At Richmond High, some of the infrastructure on campus is damaged and in need of repair. While walking near the entrance of school, I discovered a ceiling light cover that was falling out above the main entrance of the little theater of the school. If this cover were to fall out, it could definitely cause damage to a student or faculty member. Damage is also present on building doors, along with some benches. But the thing that affects students the most is the lack of funding for sports teams and equipment. Most of the basketball courts don’t have nets, and if they do have a net, it’s in poor condition. A friend of mine on the varsity football team also confirmed that the team “needs better equipment.” The lack of funds for sports and recreation activities hurts students, in part because if we decide to apply to universities, one of their requirements is to show participation in extracurricular activities.

~ Luis Cubas, Richmond High, West Contra Costa Unified (WCCUSD)

Restrooms “don’t function properly”


I would most like to see a restroom upgrade.
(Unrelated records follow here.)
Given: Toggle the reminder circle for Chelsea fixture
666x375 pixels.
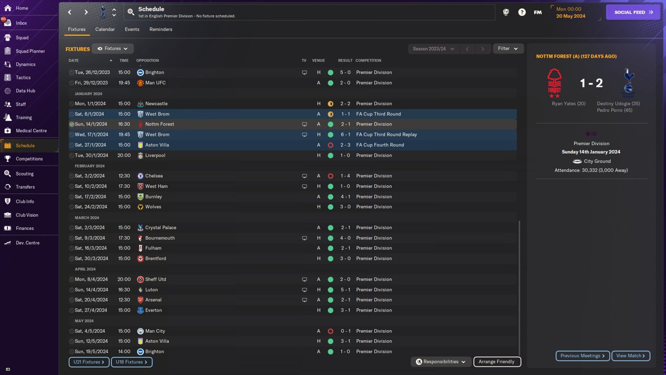Looking at the screenshot, I should 72,176.
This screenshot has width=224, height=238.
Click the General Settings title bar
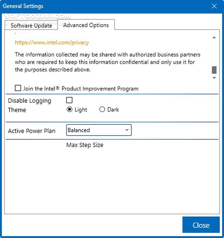coord(102,6)
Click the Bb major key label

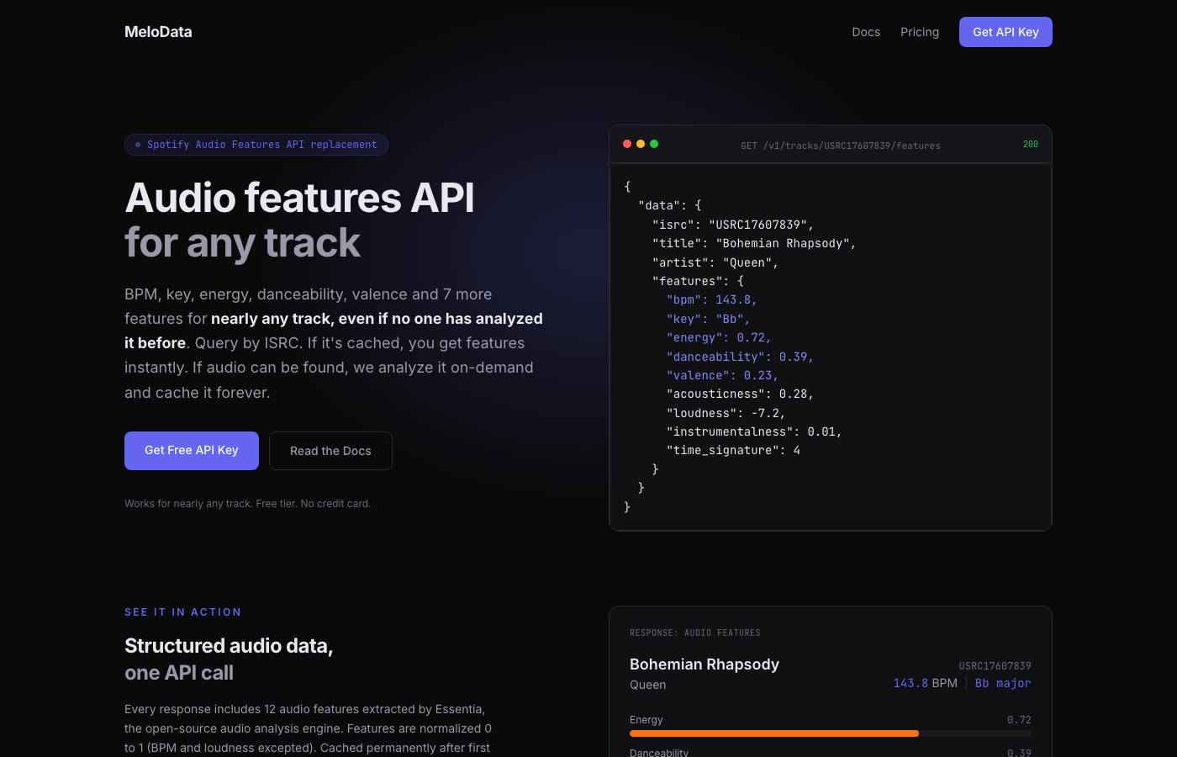tap(1002, 683)
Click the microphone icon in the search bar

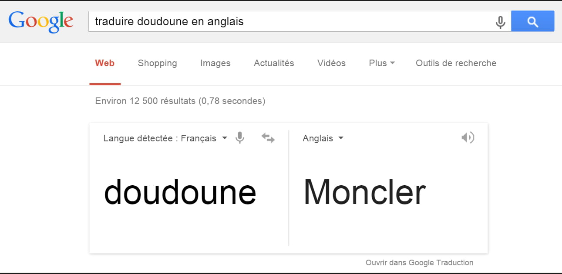[501, 21]
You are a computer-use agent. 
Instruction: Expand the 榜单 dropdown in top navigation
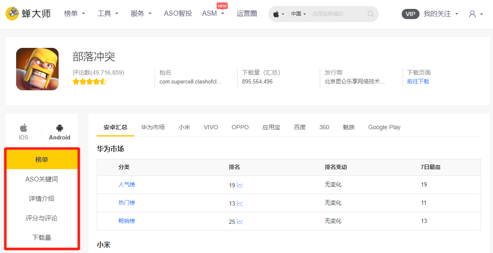pyautogui.click(x=74, y=14)
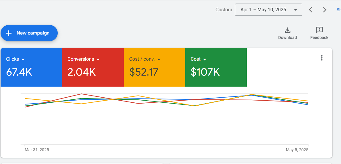Click the plus icon for New campaign
The image size is (341, 164).
[9, 33]
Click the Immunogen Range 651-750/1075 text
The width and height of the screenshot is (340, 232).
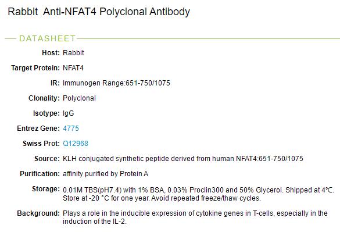point(116,83)
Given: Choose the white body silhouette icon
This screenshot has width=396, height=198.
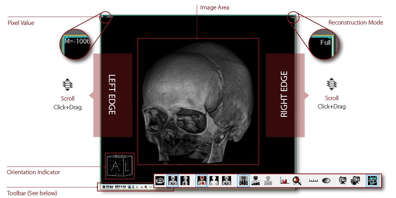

There are only two restrooms available for the entire student body of 2,000 students to utilize during our 5-minute break and 38-minute lunch period. There is always a line, partly because the facilities are outdated and inefficient. The restrooms currently are equipped with hand dryers but they don’t function properly. They blow out cold air at low pressure, so it takes more than 5-minutes just to wash your hands. Thankfully, this school year, our soap dispensers were upgraded but they never seem to be filled. Also, the doors to the restroom stalls are always unreliable. At any moment it could just fly open due to the opening or closing of a nearby stall. Lastly, the restrooms have no type of air freshening system. Restrooms are supposed to be relaxing and clean, not repulsive and dirty — a place where students should be able to refresh themselves, and not tiptoe around or avoid altogether.

~ Alexis Pigg, Edison High School, Fresno Unified (FUSD)

Needed: “Lockers for our books”


I chose to take this photo because normally one might expect to see a set of textbooks stacked underneath the desks. But at my school, there’s usually just an empty space. Since our school is somewhat small, the students don’t have lockers, so many students choose not to bring their books at all. With multiple classes, carrying all of your textbooks around can get tiring. Also, without a place to keep them, the books are easily damaged or simply lost, which results in a fine. Lockers for our books or having a classroom set of books would be greatly appreciated!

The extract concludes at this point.